■ Task statement
Copy the entries below from the one containing "Rokalı Domates Salatası (403, 308)" down to the end of the entries, swapping "KÖFTELER" for "KEBAPLAR" and leaving everything else unchanged. Leave the pictures out of your answer.

Stored entries:
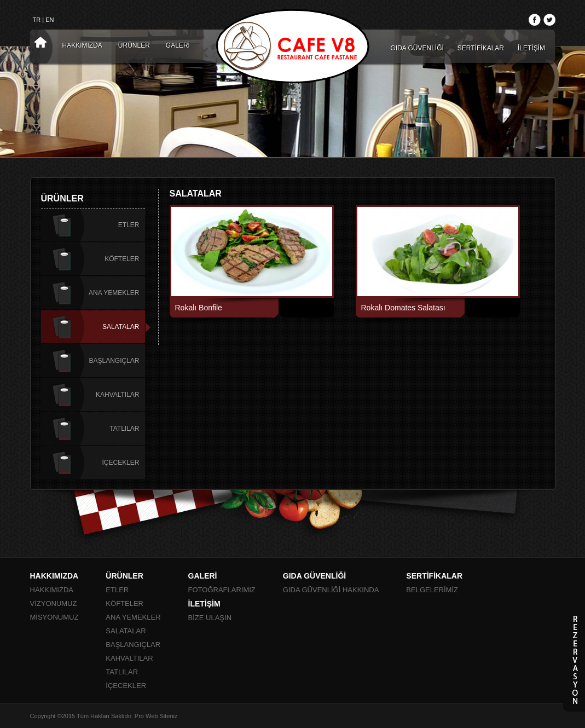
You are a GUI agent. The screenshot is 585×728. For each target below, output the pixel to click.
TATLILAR (124, 429)
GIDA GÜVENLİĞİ (417, 48)
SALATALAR (121, 327)
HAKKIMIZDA (82, 45)
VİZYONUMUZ (54, 603)
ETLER (129, 225)
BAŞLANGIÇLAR (114, 361)
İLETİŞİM (531, 48)
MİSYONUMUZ (54, 617)
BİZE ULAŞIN (210, 617)
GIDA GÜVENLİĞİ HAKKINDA (331, 590)
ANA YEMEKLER (114, 293)
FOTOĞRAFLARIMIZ (222, 590)
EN (49, 20)
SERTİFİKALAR (480, 48)
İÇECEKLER (120, 463)
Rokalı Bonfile (199, 308)
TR (37, 20)
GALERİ (178, 45)
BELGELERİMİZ (432, 590)
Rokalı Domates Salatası (403, 308)
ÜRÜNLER (134, 45)
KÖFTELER (121, 259)
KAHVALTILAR (118, 395)
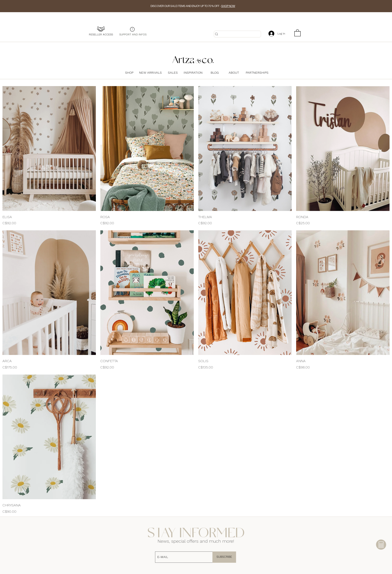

■ Solution to the exercise
Rokalı Domates Salatası (403, 308)
ÜRÜNLER (134, 45)
KEBAPLAR (121, 259)
KAHVALTILAR (118, 395)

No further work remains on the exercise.